El consorcio, integrado por empresas españolas del sector construcción, enfrentó una controversia significativa con el concesionario de una vía de evitamiento. Durante la ejecución del contrato para la construcción del saldo de obra, surgieron múltiples problemas no atribuibles al consorcio que impactaron severamente los costos y plazos del proyecto. Entre ellos, la falta de disponibilidad de terrenos y accesos, interferencias no liberadas, permisos insuficientes, deficiencias en el estudio de ingeniería y conflictos sociales en la zona de obra. Estas condiciones generaron retrasos sustanciales y mayores costos operativos.
Frente a este escenario y ante el rechazo del concesionario a las solicitudes de ampliación de plazo, reconocimiento de costos fuera del alcance contractual y gastos generales asociados, el consorcio activó la cláusula de trato directo.
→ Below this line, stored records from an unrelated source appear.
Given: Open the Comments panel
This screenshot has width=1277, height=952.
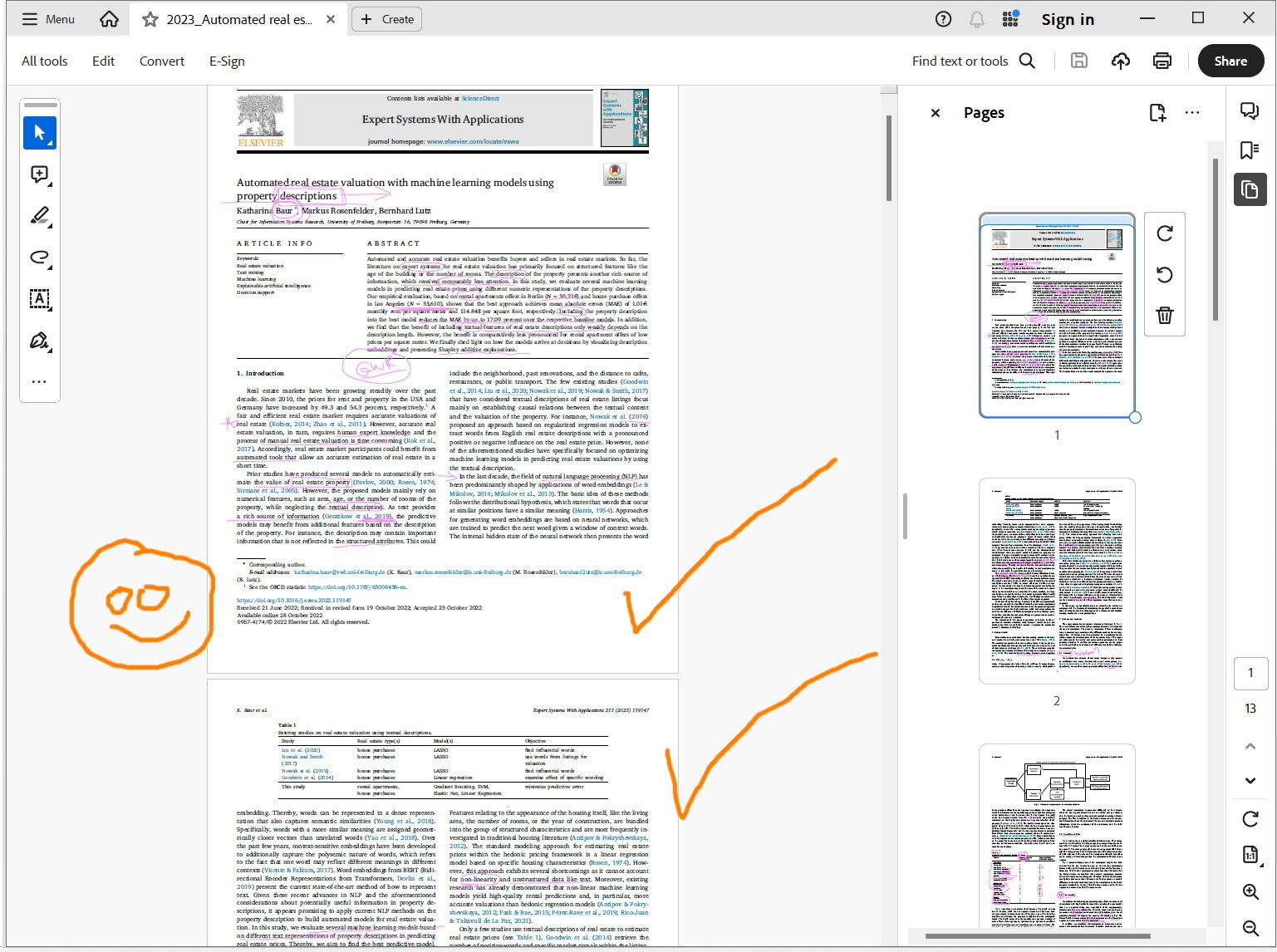Looking at the screenshot, I should click(1250, 110).
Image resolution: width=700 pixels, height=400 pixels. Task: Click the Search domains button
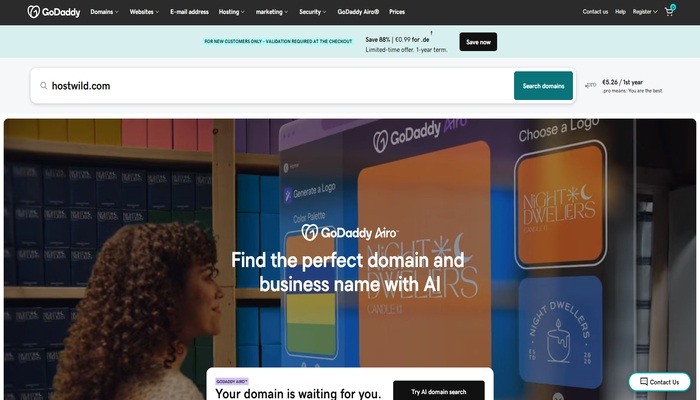[x=543, y=86]
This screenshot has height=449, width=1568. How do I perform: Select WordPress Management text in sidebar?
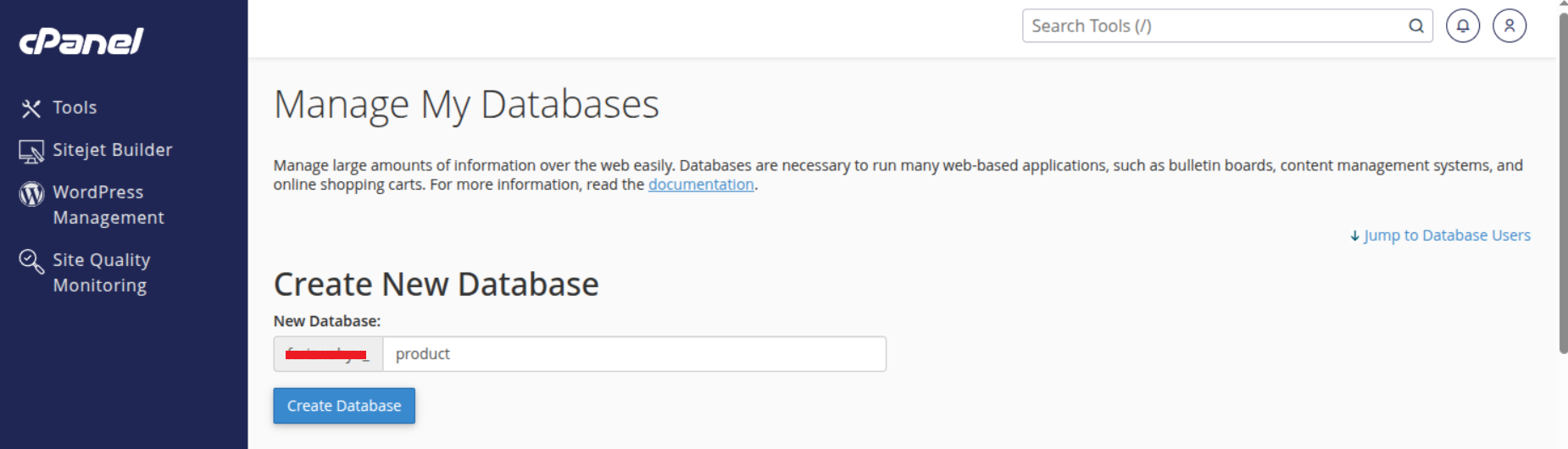pos(108,205)
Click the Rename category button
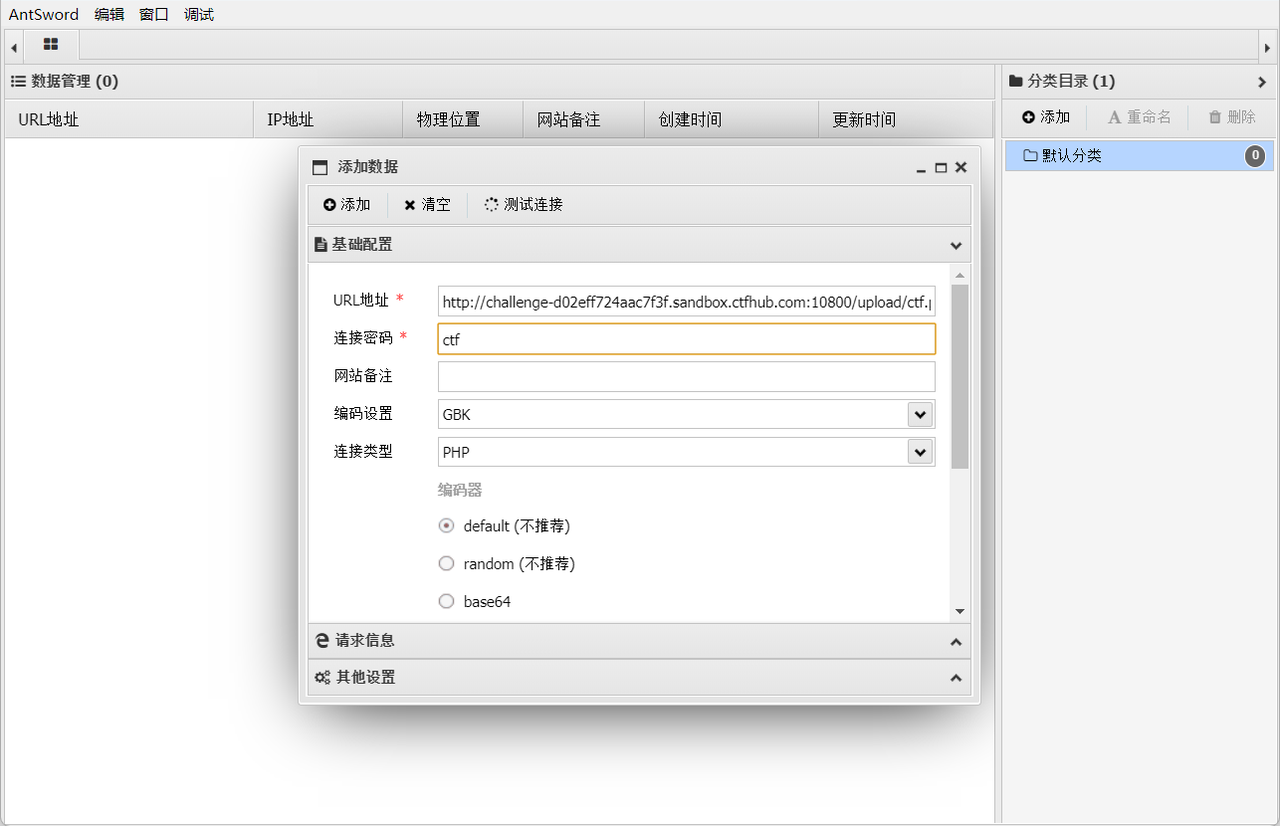Image resolution: width=1280 pixels, height=826 pixels. (x=1139, y=117)
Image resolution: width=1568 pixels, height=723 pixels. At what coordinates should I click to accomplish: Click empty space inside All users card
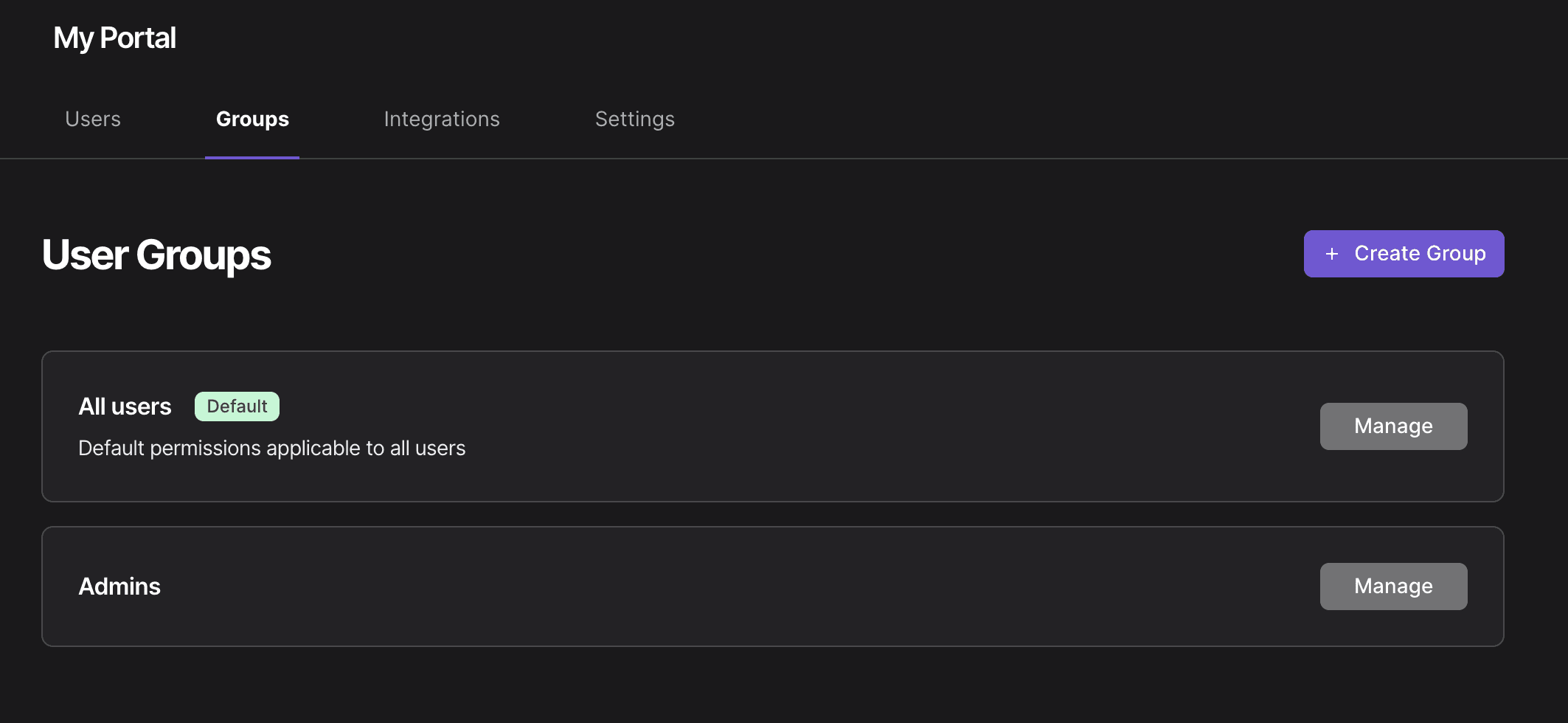point(811,426)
Sin embargo, la etapa empezó y concluyó sin alcanzar un acuerdo, incrementando el riesgo financiero y contractual, especialmente respecto a la eventual ejecución de las cartas fianza otorgadas como parte de las obligaciones del contrato.
La necesidad inmediata era clara: proteger las garantías del consorcio y asegurar la estabilidad contractual, evitando un impacto económico severo mientras se preparaba el proceso arbitral principal.